Note that according to people working in the field, college degrees are not always required for cyber security roles. But by earning one, cyber security candidates get accustomed to the diligence required for lifelong learning in this role.

After you have a job, continuing your education by earning certifications shows potential employers that you’re eager to keep your skills sharp. It could also make you stand out when your boss wants to promote deserving employees.

One of the essential things to know about the cyber security industry is that there is no one well-defined path that people follow to land work. Unlike a career such as doctor or lawyer that requires a standardized type and amount of education, a cyber security job is not so clear-cut.

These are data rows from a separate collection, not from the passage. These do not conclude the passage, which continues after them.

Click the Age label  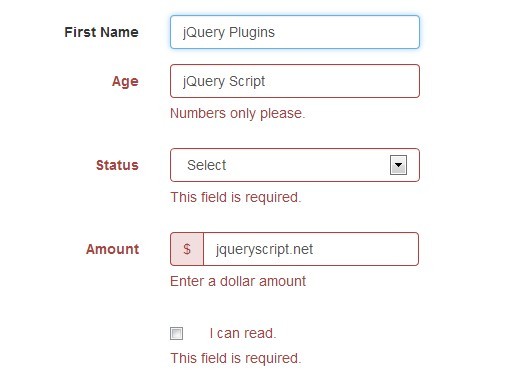point(125,82)
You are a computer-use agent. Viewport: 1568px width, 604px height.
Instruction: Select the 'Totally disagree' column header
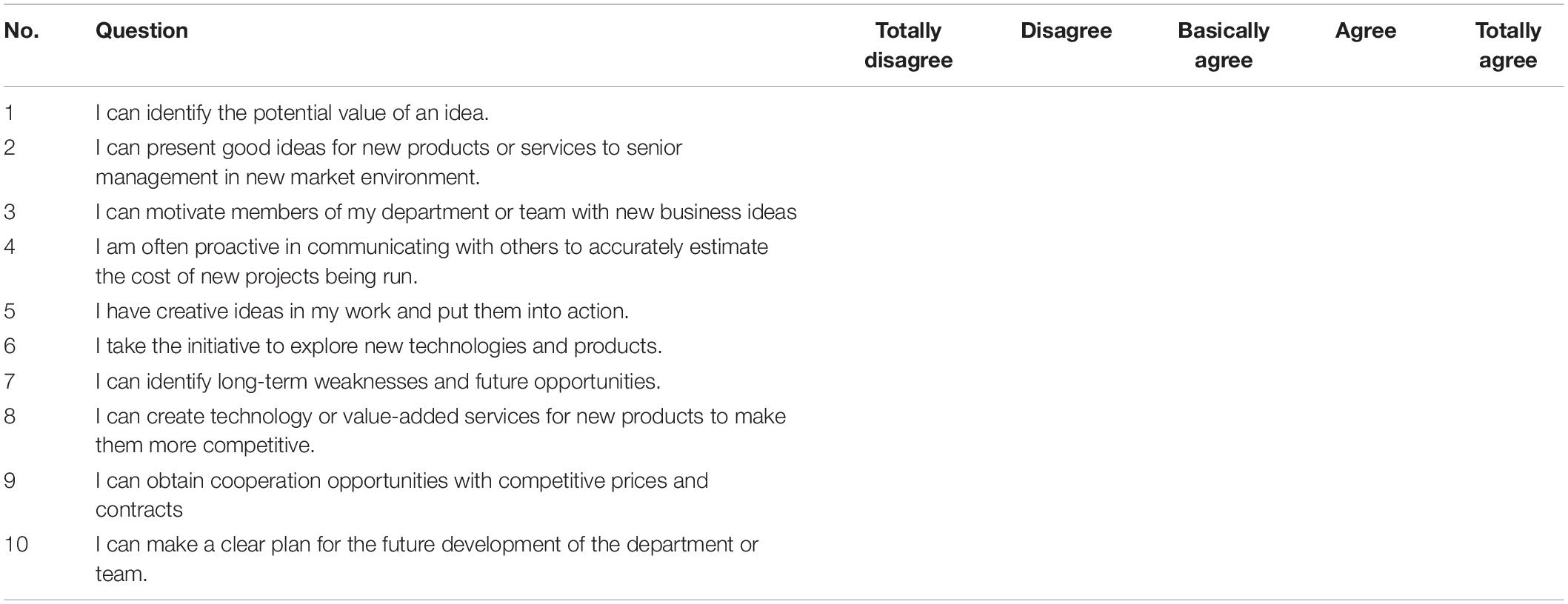[908, 45]
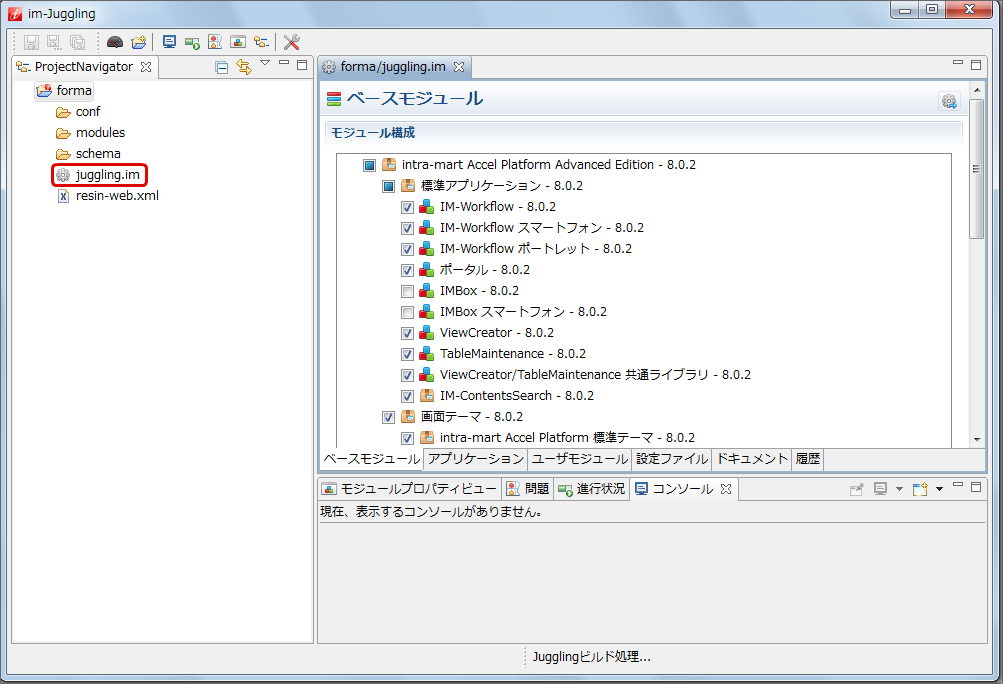
Task: Open the console display selection dropdown arrow
Action: pos(899,489)
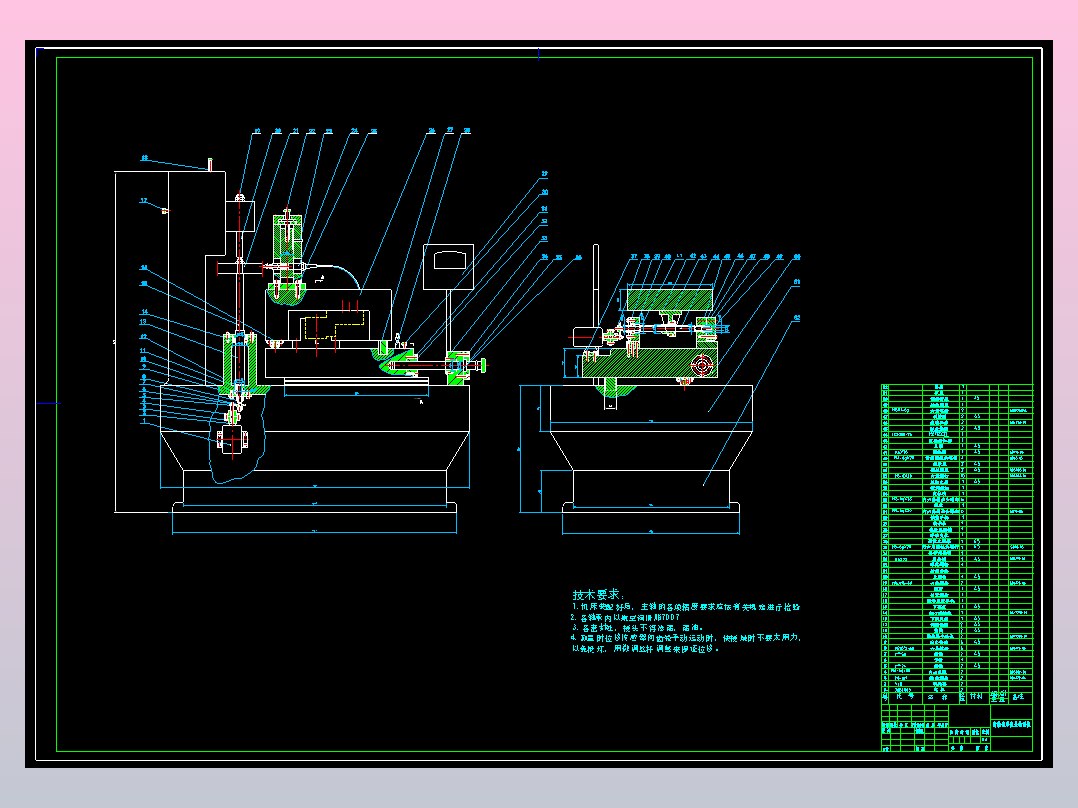The image size is (1078, 808).
Task: Click part number balloon 17
Action: click(x=144, y=201)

Think of that as a plus, in that it opens up more opportunities for you. It also allows for more flexibility if you are already pursuing a different career path and want to focus on cybersecurity instead.

2. Ways to Get the Knowledge You Need

As stated above, getting educated for your future cyber security manager job offers options. For example, many campuses in the United States and other countries have relevant degree programs for interested individuals.

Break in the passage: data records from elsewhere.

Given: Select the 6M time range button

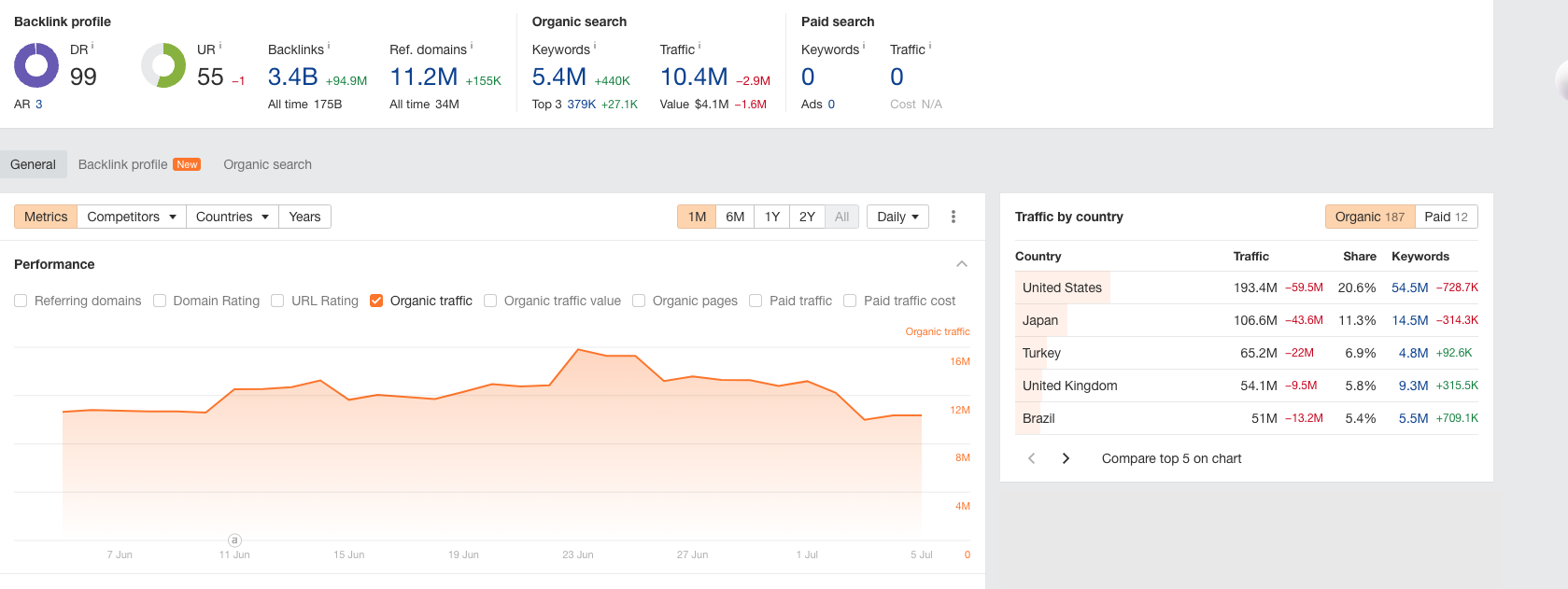Looking at the screenshot, I should click(x=735, y=217).
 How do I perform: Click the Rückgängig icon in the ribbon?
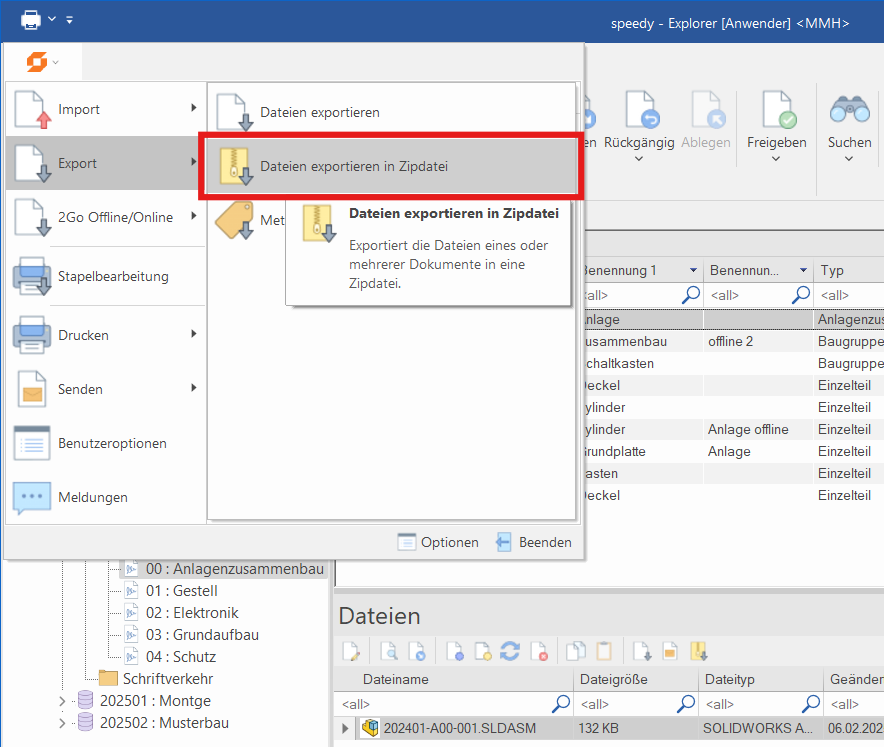click(639, 110)
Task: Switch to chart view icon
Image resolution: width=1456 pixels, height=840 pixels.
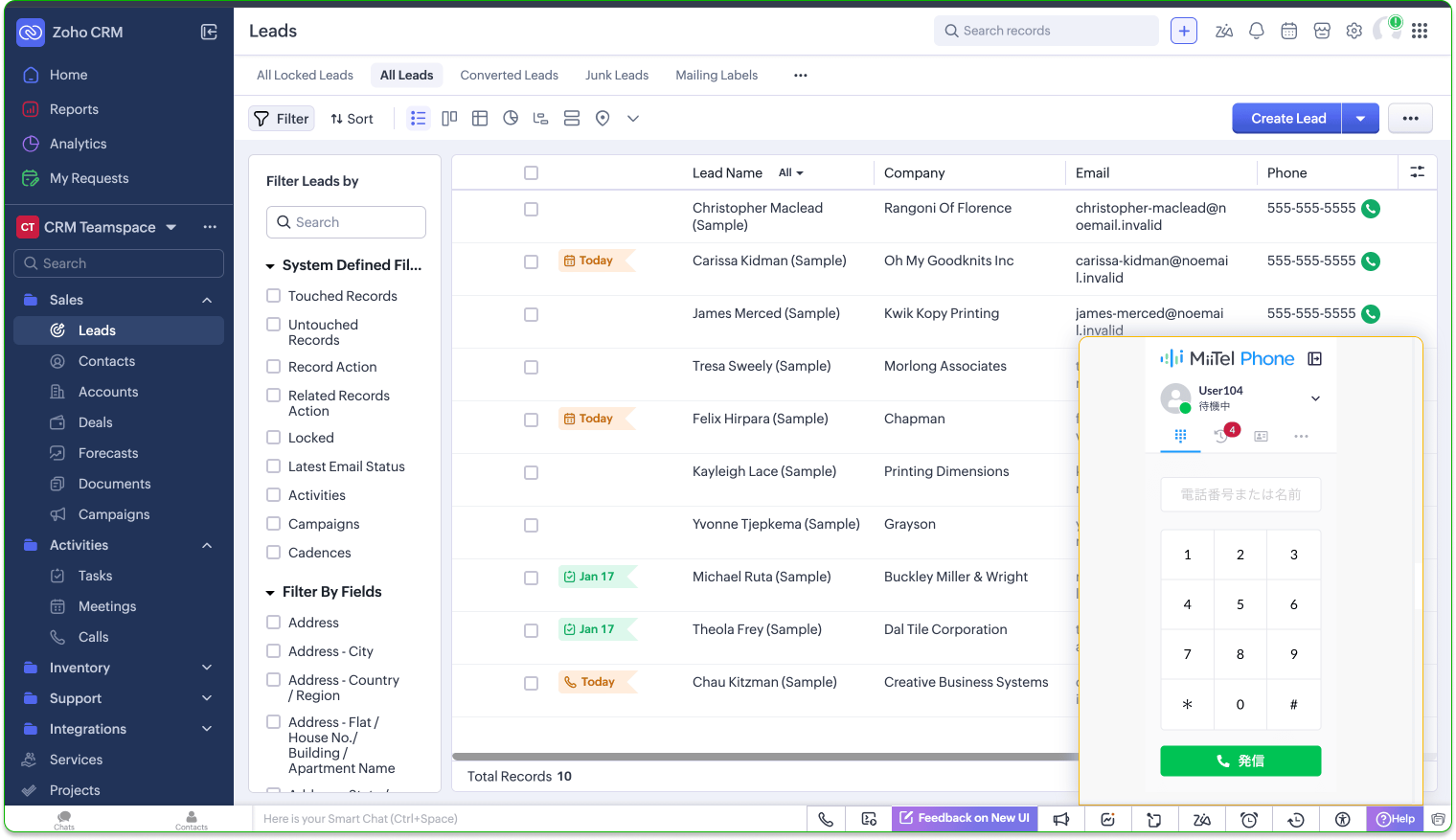Action: (x=511, y=119)
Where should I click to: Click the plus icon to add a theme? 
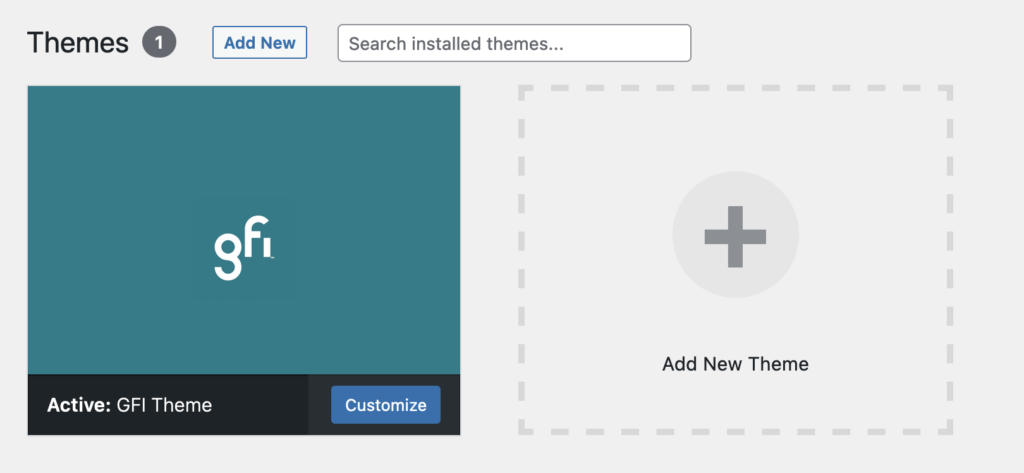pos(735,237)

If your schedule and lifestyle are better suited to taking classes online, those courses exist, too. If you’re pondering the online option, research the specifics carefully and ensure that you’re prioritizing accredited and recognized programs.

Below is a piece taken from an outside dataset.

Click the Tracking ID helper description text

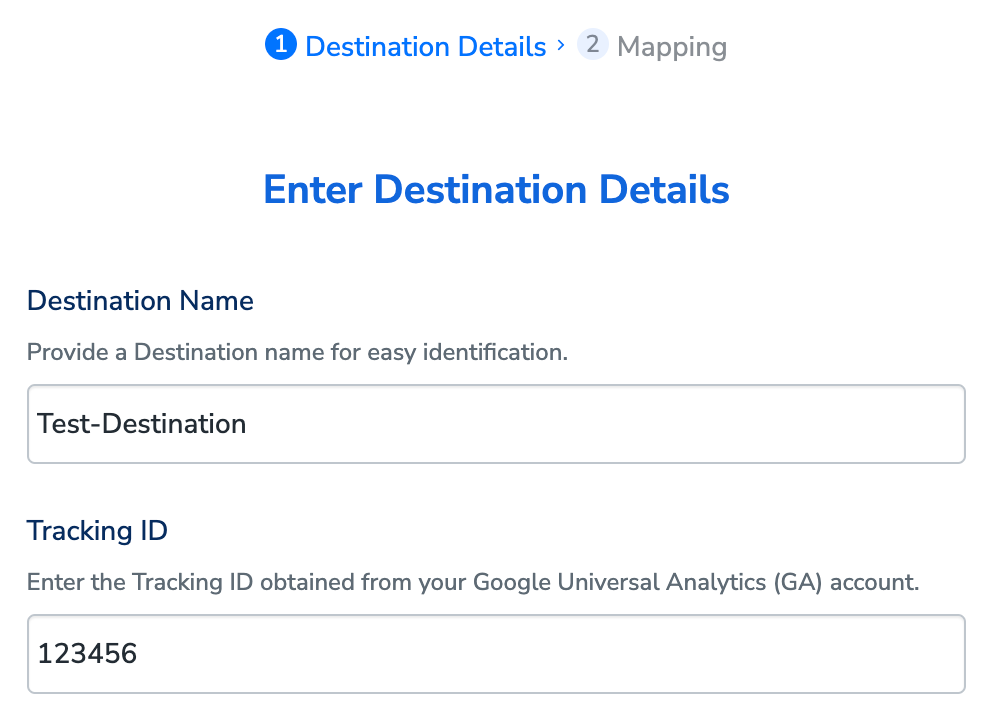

Consider, too, that numerous online learning companies that are not affiliated with universities offer content about cybersecurity. You could potentially earn a certificate from one such company, and learn enough to know for sure that a cybersecurity management career is right for you.

The cybersecurity industry is fast-paced, and it’s your responsibility to keep abreast of the latest online threats, attack attempts, and successful digital infiltrations.

Becoming a regular reader of cybersecurity news sources can help. YouTube videos are also excellent for giving more insight about emerging topics in the field.

A membership in a professional organization can also afford access to valuable networking opportunities. By conversing with others, you may discover things about the cybersecurity sector that wouldn’t otherwise be evident.

3. The Typical Pay

The amount of money you could earn as a cybersecurity manager depends on such factors as your level of experience and the amount of need in the job market. Salary data for information security managers shows how that career path could earn you a six-figure annual salary, ranging from $106,686 to $130,359.

The work information security managers and cyber security managers perform often features substantial overlap. In addition, though cyber security managers primarily address data stored on the Internet, companies frequently decide to only hire either a cybersecurity manager or an information security manager, not both.

Some of the recent high-profile data breaches have highlighted how crucial it is for companies to have people on their teams who understand how to detect and prevent hackers from breaking into networks and causing stressful, costly damage.

If you can demonstrate knowledge of how to curb criminal activities online, and can also competently perform some of the duties usually carried out by information security managers, the income you earn may surpass the range mentioned above.

4. The Areas of Highest Demand

Pursuing your dream job may involve moving to another state or country. Instead of assuming you’ll stay in your current location when you eventually emerge as a candidate in the cybersecurity job market, research job listings to determine the states or regions where HR professionals are most likely to hire cybersecurity specialists.

When considering moving to another area, remember that the cost of living factors into things, too. Relocating to take a job that offers a few thousand dollars more than what you had hoped to earn may not be worth it if the geographic area has extra-high rent costs, transportation costs, and food costs.

5. The Cybersecurity Manager Career Outlook

The Bureau of Labor Statistics (BLS) is a trustworthy and collective source for career outlook information. In fact, you may have visited the BLS website already while exploring possible jobs.

The BLS does not have a specific category for cyber security managers, but it does provide information related to computer and information systems management careers. This is a broad category, but a cybersecurity manager role could fall under that umbrella.

Information about the job market outlook for computer and information systems managers from 2016 to 2026 indicates an expected job growth rate of 12 percent, which is faster than average.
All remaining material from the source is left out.